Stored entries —
◆ ◆ ◆

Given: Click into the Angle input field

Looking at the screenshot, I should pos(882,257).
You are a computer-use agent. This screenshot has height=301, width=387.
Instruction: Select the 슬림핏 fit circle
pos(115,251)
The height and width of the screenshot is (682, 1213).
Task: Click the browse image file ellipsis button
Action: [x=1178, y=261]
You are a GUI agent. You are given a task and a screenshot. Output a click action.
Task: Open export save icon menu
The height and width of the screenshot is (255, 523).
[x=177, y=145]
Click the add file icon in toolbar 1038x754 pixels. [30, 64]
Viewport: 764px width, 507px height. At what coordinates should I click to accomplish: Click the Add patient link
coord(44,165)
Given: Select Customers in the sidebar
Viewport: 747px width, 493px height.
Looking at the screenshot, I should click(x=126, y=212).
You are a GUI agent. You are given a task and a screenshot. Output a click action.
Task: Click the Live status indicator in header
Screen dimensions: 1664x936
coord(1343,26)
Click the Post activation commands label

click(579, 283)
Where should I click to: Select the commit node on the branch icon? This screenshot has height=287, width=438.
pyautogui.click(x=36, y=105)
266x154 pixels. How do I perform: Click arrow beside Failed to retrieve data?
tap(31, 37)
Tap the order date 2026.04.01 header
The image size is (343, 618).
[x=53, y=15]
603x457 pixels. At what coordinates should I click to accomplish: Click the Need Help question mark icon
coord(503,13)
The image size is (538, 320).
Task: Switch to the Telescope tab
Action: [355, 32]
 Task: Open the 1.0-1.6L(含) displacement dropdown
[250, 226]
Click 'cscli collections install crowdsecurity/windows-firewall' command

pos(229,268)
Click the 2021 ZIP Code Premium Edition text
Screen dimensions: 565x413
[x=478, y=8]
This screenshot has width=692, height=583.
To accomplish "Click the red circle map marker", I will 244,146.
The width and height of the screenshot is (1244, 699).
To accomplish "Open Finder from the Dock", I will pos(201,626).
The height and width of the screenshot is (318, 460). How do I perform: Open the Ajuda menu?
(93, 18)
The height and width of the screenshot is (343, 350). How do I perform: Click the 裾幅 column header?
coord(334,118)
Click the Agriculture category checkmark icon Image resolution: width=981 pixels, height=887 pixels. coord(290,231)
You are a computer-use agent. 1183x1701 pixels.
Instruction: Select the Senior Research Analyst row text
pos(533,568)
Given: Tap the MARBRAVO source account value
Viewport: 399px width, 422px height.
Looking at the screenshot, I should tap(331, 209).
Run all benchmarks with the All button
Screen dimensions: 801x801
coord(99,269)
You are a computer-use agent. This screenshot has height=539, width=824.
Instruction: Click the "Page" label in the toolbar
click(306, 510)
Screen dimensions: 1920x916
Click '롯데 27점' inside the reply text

◆ ◆ ◆

Pull out every line in the rows above that contains the string "This". Case counts, so skip lines where it appears with different capitalization.

Reply —
You are a computer-use agent. This screenshot has height=301, width=387.
Where should I click to: Select the commit node on the branch icon? This screenshot has height=287, width=438.
This screenshot has width=692, height=583.
You are a computer-use agent. This screenshot has height=539, width=824.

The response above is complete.